と日々改善行う「技能と技術のスパイラルアップ」を行なっていくことがニンベンのついた「自働化」なのです。

ジャスト・イン・タイム

生産性の向上のため、「必要な物を必要な時に必要あん量だけ造る」ことです。

実際トヨタ自動車では

クルマの注文を受けたらなるべく早く生産ラインに指示を出す

組立ラインは、どんな注文が来ても造れるように全ての種類の部品を少量ずつそろえておく

組立ラインは使用した部品を使用した分だけ、その部品を造る工程(前工程)に引き取りに行く

前工程では、全ての種類の部品を少量ずつ取り揃えておき、後工程に引き取られた分だけ生産する

という仕組みで注文を受けたクルマを最も短い時間で効率的に造っているとのことです。

「かんばん方式」「平準化」「標準作業」「1個流し」などのキーワードはこのジャスト・イン・タイムと関係があります。

トヨタ生産方式は製造業だけのもの?

トヨタ生産方式は製造業だけに留まらず、多くの業界業種で導入され、効果を挙げています。

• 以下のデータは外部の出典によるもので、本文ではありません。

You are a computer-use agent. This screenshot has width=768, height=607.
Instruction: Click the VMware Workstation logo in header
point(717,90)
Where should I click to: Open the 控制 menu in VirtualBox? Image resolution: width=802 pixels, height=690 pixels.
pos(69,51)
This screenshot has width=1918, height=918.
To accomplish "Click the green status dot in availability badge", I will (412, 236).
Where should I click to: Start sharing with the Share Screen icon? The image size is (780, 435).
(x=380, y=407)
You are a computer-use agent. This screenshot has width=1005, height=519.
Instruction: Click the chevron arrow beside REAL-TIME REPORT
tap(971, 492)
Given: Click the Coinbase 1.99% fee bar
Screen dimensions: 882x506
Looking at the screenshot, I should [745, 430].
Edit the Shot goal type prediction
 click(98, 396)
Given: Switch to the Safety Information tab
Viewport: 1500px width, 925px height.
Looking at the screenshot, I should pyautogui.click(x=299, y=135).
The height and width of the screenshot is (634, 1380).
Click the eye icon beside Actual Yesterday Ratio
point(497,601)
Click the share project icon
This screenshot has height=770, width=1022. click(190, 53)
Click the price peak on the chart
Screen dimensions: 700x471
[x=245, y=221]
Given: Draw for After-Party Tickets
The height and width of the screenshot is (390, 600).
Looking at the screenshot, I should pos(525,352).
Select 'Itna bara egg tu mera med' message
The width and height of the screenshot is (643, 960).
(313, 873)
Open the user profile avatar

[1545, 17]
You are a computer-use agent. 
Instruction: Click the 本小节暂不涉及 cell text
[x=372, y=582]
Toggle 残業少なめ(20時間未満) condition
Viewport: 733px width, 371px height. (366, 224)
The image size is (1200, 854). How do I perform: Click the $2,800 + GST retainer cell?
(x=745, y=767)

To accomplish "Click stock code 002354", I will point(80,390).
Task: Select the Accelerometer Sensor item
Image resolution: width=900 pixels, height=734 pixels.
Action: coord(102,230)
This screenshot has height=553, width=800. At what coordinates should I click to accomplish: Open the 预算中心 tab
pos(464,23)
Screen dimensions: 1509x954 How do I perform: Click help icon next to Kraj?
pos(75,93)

なぜなら、どの業界や業種にも「ムダ」が存在し、その「ムダ」が企業や個人の成長の妨げになっているからです。

例えば事務作業においてもあらゆるムダを排除して残業を抑制したりすることができます。

また、ニンベンのついた「自働化」の考えで帳票入力のシステムを改良することでミスを防ぐことも考えられます。

また、学校のような教育機関や鳥取県などの行政機関でも取り入れられている事例もあります。

いずれも業務のムダを排除し効率化を図ることが目的です。

まとめ

記事のまとめです。

  1. トヨタ式生産方式とは「ムダのない造り方をとことん追求する生産方式」です
  2. トヨタ式生産方式には2つの考えを柱としている
    1. ニンベンのついた「自働化」
    2. ジャスト・イン・タイム

トヨタ式生産方式は製造業だけでなくどんな職種での活用できる

製造現場で盛んに取り入れられている「改善」や「ムダ取り」はこのトヨタ式生産方式から生まれたとかんがえられています。

業務や作業にムダを感じるならぜひ取り入れてみることをオススメします。